We can’t help it, we love people and we’re super busy in the lab, so we’ve added another new team member!
Caitlin Flouton, Graduate Research Assistant
Caitlin Flouton is a graduate research assistant at ARAC, with the role of laboratory coordination and management. She is currently pursuing a Master’s degree in Public Health Microbiology and Emerging Infectious Diseases at the Milken Institute School of Public Health, George Washington University. Caitlin graduated from the University of New Hampshire with a Bachelor’s degree in Biomedical Science: Medical Laboratory Science. During her undergraduate education, she participated in a medical brigade to Honduras with a team of students and doctors, where they created a clinic in a rural village. This experience lead to Caitlin’s passion for public health and reducing the global burden of infectious diseases.
What exactly will you be doing as our new lab coordinator and manager?
As lab coordinator and manager I will be focusing initially on helping the team get organized. This means I will be trained to order/receive packages, keep an inventory of equipment and supplies, and create an updated system to keep track of grant funds and expenses. Once everything seems to be aligned, I hope to also be an assistant to the many incredible projects that are going on in the lab.
What's your favorite lab tool and why?
That’s easy - a fluorescent microscope! During an internship one summer I did most of my work with fluorescent microscopes in a dark room. The bugs I was detecting with this tool were glowing various shades of green, yellow, and red. The pretty colors made work more fun!
If you were a bacterium, which would you be?
This is a tough question because there are interesting mechanisms each organism does that I think are really cool. However, I found a BuzzFeed quiz that determined I’m Salmonella enterica. Interesting choice considering that’s a common food poisoning bacteria and I like to think I don’t have that effect on people. If I were to choose without the help of a social media classification, I would choose any spirochete because they seem to be a fun swirly group of bacteria!

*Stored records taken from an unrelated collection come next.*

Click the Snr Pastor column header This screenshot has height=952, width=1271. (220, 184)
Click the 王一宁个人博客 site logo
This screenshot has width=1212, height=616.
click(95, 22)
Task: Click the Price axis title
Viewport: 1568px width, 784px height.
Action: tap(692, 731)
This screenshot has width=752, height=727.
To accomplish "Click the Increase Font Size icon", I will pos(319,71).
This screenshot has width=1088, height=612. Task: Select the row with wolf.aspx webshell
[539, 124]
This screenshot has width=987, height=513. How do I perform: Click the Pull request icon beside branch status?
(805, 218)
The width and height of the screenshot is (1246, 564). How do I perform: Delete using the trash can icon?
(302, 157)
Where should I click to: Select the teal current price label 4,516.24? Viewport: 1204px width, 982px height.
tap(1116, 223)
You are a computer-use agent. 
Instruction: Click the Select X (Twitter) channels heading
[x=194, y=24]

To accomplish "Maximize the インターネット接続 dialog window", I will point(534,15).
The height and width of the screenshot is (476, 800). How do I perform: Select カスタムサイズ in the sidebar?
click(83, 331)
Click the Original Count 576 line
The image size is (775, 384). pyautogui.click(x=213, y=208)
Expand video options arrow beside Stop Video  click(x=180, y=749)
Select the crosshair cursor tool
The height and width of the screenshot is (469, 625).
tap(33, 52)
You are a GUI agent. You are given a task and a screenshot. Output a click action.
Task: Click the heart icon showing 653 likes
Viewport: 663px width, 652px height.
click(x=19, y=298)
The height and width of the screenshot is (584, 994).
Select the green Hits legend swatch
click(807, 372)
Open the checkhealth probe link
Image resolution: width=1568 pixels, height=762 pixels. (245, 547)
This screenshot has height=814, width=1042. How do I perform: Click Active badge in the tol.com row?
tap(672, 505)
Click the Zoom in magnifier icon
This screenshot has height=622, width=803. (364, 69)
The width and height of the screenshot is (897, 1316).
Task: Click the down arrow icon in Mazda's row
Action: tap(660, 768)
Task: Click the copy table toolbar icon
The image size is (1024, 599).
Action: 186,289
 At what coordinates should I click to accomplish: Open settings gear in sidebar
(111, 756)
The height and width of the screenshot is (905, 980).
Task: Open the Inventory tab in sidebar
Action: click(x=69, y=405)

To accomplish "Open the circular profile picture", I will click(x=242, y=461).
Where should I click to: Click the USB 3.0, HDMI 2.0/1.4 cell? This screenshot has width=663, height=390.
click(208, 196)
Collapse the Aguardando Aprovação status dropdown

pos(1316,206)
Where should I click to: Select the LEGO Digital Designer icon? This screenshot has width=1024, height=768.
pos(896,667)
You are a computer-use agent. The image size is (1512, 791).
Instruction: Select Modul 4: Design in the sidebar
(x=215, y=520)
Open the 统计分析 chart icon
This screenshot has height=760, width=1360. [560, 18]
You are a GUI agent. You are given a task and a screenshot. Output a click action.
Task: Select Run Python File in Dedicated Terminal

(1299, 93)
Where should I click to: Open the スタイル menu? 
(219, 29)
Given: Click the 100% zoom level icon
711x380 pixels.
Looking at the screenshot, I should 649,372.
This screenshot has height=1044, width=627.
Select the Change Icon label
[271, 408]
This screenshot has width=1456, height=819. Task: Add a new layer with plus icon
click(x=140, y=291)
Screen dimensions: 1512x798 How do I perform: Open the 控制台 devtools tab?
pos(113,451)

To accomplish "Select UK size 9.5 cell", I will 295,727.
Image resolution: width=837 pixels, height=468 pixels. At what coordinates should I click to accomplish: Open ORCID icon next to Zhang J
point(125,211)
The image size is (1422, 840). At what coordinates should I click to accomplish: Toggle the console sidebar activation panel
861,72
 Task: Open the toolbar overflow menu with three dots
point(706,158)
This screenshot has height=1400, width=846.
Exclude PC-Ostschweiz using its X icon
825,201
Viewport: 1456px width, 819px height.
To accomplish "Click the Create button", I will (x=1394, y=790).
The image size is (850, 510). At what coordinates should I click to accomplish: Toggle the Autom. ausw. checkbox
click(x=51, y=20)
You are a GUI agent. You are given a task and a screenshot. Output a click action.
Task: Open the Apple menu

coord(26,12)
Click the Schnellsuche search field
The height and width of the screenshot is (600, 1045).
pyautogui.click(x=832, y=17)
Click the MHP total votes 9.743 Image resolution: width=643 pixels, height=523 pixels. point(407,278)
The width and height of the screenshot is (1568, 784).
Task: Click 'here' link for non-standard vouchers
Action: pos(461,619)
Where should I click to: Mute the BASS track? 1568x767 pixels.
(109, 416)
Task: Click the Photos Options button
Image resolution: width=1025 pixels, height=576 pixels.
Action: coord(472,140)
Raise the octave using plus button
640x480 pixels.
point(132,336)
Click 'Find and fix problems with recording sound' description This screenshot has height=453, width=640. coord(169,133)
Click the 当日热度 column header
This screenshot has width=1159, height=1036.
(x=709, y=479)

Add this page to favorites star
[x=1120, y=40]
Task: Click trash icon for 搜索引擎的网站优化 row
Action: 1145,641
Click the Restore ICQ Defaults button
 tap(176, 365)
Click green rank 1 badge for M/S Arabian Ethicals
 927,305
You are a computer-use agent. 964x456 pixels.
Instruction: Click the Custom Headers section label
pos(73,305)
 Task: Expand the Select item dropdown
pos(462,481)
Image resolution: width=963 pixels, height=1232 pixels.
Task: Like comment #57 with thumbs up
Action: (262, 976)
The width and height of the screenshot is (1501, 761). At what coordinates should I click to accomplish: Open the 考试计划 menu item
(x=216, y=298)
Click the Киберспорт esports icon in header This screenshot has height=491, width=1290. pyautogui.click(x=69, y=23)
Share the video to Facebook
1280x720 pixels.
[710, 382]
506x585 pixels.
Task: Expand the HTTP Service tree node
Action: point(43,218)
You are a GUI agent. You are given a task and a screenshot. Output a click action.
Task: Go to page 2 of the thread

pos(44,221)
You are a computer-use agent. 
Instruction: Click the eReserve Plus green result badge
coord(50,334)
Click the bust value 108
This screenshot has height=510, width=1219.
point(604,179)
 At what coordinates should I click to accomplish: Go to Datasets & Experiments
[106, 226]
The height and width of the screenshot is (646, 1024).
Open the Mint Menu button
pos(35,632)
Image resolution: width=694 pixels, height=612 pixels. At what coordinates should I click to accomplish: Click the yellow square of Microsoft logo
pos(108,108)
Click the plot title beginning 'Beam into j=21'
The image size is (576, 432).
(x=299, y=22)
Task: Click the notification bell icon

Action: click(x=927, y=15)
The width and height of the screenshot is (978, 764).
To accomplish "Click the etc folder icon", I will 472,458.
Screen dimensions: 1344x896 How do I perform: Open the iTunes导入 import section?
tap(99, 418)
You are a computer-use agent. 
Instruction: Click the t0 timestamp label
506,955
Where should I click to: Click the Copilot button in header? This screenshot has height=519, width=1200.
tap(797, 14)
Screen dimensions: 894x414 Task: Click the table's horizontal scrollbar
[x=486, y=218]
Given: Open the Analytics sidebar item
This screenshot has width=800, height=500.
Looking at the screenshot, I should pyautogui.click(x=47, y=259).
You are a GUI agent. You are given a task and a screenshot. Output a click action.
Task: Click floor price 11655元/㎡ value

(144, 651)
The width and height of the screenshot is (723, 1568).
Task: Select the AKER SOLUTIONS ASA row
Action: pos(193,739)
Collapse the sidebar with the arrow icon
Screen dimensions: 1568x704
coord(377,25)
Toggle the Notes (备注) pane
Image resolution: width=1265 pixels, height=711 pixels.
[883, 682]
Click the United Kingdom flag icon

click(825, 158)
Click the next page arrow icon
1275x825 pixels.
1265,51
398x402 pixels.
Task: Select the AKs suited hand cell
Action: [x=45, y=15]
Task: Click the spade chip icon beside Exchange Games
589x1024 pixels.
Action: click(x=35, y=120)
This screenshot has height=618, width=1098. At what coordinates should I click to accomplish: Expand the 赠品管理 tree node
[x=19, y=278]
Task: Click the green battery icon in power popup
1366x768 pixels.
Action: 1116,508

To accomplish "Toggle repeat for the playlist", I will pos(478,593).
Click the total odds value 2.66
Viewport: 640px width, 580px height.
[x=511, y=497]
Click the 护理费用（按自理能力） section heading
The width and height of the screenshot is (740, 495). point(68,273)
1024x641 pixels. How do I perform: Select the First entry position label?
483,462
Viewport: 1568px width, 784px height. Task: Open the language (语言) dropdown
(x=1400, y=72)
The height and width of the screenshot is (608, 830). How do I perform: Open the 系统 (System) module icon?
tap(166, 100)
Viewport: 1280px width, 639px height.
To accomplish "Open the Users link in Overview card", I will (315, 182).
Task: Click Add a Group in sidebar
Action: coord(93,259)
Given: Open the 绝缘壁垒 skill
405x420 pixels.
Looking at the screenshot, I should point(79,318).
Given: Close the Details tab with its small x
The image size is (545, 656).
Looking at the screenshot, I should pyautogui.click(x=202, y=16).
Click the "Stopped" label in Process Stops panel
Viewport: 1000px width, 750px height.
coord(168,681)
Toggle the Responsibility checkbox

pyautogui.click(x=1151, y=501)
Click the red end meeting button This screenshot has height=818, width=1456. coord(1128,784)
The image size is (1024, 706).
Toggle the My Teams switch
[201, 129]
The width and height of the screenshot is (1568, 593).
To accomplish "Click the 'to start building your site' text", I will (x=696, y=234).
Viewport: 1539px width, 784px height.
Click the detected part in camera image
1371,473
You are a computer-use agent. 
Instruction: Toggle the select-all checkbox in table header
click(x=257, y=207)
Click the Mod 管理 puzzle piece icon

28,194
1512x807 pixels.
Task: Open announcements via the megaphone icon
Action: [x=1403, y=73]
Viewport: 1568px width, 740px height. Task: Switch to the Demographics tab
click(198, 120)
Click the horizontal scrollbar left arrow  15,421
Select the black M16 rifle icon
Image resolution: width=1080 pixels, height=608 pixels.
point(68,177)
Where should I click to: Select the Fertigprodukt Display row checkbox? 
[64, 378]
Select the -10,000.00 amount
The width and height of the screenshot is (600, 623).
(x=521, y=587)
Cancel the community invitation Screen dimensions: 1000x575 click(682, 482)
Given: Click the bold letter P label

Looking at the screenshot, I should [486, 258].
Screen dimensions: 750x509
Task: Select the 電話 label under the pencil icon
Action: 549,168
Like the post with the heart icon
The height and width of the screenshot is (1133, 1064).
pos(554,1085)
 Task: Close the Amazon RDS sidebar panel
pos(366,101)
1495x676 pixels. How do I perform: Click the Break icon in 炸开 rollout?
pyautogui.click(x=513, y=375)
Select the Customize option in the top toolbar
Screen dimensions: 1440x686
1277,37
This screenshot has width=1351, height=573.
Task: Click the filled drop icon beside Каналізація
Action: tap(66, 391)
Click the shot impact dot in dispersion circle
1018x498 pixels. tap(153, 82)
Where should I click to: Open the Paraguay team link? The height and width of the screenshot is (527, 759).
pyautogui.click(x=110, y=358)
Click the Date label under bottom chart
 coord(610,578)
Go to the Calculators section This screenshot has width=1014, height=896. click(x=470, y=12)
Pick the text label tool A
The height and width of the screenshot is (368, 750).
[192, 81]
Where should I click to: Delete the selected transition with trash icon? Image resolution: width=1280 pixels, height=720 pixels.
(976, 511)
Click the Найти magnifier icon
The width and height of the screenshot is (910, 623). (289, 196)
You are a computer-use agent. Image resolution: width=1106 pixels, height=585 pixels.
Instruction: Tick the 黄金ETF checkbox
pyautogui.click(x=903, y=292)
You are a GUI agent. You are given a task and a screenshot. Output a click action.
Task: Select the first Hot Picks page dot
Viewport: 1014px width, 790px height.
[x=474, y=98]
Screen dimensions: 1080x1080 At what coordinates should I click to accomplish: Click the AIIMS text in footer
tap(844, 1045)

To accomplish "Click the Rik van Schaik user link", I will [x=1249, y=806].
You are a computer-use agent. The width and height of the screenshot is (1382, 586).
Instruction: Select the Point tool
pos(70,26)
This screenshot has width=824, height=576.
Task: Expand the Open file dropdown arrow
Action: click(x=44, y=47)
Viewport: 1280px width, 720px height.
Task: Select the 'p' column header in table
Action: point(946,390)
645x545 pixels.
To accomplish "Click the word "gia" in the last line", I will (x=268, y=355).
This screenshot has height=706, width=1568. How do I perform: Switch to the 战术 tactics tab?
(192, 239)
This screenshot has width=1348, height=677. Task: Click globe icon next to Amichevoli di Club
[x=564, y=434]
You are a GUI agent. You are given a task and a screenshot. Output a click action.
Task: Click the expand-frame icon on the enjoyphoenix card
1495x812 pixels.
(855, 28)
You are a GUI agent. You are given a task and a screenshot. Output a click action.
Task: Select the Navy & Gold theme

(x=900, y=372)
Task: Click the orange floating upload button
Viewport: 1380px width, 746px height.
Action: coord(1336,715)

Who is your microbiology hero?
Dr. Timothy Montminy, a professor I had for 2 classes at the University of New Hampshire, is my microbio hero. He was an amazing and brilliant instructor, but also a great mentor. My invested interest in microbiology was inspired by the knowledge Dr. Montminy instilled in his students. I was honored to be his student and also participate in a large human microbiome research project he has been pouring time and effort into over the past few years. This study is incorporated into a senior level course at the university which allows a small group of students to participate in each year to gain valuable lab experience.